_Exercise prompt_: Please print the whole listing again, exactly as shown.
--
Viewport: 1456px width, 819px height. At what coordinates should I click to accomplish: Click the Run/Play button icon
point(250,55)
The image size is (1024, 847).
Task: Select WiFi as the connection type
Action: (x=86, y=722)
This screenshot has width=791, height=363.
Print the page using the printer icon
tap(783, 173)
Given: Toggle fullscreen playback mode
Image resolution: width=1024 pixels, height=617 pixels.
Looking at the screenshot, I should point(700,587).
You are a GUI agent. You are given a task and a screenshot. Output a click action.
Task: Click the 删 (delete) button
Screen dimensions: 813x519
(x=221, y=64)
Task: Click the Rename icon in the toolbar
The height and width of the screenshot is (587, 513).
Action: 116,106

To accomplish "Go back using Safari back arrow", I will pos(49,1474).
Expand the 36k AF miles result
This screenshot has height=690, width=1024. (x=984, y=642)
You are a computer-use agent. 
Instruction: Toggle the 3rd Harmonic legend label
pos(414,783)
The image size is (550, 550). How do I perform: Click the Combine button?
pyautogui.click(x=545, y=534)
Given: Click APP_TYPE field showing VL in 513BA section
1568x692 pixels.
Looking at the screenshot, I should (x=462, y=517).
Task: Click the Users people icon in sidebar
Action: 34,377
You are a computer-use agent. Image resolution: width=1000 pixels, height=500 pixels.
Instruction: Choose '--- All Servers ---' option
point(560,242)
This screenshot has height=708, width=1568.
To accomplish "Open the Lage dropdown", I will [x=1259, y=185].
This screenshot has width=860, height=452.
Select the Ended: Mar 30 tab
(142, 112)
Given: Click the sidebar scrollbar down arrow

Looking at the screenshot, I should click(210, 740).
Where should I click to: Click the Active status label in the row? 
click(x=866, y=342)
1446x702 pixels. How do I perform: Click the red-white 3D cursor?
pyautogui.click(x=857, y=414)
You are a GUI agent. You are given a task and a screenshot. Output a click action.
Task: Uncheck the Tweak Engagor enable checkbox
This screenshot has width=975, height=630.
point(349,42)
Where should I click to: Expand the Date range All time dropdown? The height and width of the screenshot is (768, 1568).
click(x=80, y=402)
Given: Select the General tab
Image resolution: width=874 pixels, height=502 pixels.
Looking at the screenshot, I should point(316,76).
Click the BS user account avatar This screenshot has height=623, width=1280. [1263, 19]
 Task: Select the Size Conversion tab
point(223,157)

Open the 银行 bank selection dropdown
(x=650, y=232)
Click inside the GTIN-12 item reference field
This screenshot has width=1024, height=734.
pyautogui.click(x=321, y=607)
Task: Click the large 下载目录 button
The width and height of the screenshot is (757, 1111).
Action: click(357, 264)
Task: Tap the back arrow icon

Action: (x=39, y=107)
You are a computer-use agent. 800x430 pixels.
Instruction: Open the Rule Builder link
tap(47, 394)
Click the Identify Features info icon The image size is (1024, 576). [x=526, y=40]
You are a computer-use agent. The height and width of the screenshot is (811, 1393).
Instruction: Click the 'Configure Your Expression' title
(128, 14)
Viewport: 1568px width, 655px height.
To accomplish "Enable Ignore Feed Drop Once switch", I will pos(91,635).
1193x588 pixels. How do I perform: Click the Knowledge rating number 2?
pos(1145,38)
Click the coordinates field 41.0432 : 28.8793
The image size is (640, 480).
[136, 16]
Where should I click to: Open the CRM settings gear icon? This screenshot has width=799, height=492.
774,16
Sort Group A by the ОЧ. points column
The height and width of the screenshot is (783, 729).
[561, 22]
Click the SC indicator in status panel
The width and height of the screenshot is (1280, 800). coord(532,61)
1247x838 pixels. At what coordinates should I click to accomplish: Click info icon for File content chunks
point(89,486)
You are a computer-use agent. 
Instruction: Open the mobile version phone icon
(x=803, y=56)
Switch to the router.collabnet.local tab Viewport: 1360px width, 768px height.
--
_Exercise answer_:
Viewport: 1456px width, 819px height. At what coordinates should I click to accomplish: Click the Run/Play button icon
point(250,55)
The image size is (1024, 847).
Task: Select WiFi as the connection type
Action: (x=86, y=722)
This screenshot has width=791, height=363.
Print the page using the printer icon
tap(783, 173)
Given: Toggle fullscreen playback mode
Image resolution: width=1024 pixels, height=617 pixels.
Looking at the screenshot, I should point(700,587).
You are a GUI agent. You are given a task and a screenshot. Output a click action.
Task: Click the 删 (delete) button
Screen dimensions: 813x519
(x=221, y=64)
Task: Click the Rename icon in the toolbar
The height and width of the screenshot is (587, 513).
Action: 116,106

To accomplish "Go back using Safari back arrow", I will pos(49,1474).
Expand the 36k AF miles result
This screenshot has height=690, width=1024. (x=984, y=642)
You are a computer-use agent. 
Instruction: Toggle the 3rd Harmonic legend label
pos(414,783)
The image size is (550, 550). How do I perform: Click the Combine button?
pyautogui.click(x=545, y=534)
Given: Click APP_TYPE field showing VL in 513BA section
1568x692 pixels.
Looking at the screenshot, I should (x=462, y=517).
Task: Click the Users people icon in sidebar
Action: 34,377
You are a computer-use agent. Image resolution: width=1000 pixels, height=500 pixels.
Instruction: Choose '--- All Servers ---' option
point(560,242)
This screenshot has height=708, width=1568.
To accomplish "Open the Lage dropdown", I will [x=1259, y=185].
This screenshot has width=860, height=452.
Select the Ended: Mar 30 tab
(142, 112)
Given: Click the sidebar scrollbar down arrow

Looking at the screenshot, I should click(210, 740).
Where should I click to: Click the Active status label in the row? 
click(x=866, y=342)
1446x702 pixels. How do I perform: Click the red-white 3D cursor?
pyautogui.click(x=857, y=414)
You are a GUI agent. You are given a task and a screenshot. Output a click action.
Task: Uncheck the Tweak Engagor enable checkbox
This screenshot has width=975, height=630.
point(349,42)
Where should I click to: Expand the Date range All time dropdown? The height and width of the screenshot is (768, 1568).
click(x=80, y=402)
Given: Select the General tab
Image resolution: width=874 pixels, height=502 pixels.
Looking at the screenshot, I should point(316,76).
Click the BS user account avatar This screenshot has height=623, width=1280. [1263, 19]
 Task: Select the Size Conversion tab
point(223,157)

Open the 银行 bank selection dropdown
(x=650, y=232)
Click inside the GTIN-12 item reference field
This screenshot has width=1024, height=734.
pyautogui.click(x=321, y=607)
Task: Click the large 下载目录 button
The width and height of the screenshot is (757, 1111).
Action: click(357, 264)
Task: Tap the back arrow icon

Action: (x=39, y=107)
You are a computer-use agent. 800x430 pixels.
Instruction: Open the Rule Builder link
tap(47, 394)
Click the Identify Features info icon The image size is (1024, 576). [x=526, y=40]
You are a computer-use agent. The height and width of the screenshot is (811, 1393).
Instruction: Click the 'Configure Your Expression' title
(128, 14)
Viewport: 1568px width, 655px height.
To accomplish "Enable Ignore Feed Drop Once switch", I will pos(91,635).
1193x588 pixels. How do I perform: Click the Knowledge rating number 2?
pos(1145,38)
Click the coordinates field 41.0432 : 28.8793
The image size is (640, 480).
[136, 16]
Where should I click to: Open the CRM settings gear icon? This screenshot has width=799, height=492.
774,16
Sort Group A by the ОЧ. points column
The height and width of the screenshot is (783, 729).
[561, 22]
Click the SC indicator in status panel
The width and height of the screenshot is (1280, 800). coord(532,61)
1247x838 pixels. At what coordinates should I click to accomplish: Click info icon for File content chunks
point(89,486)
You are a computer-use agent. 
Instruction: Open the mobile version phone icon
(x=803, y=56)
Switch to the router.collabnet.local tab Viewport: 1360px width, 768px height.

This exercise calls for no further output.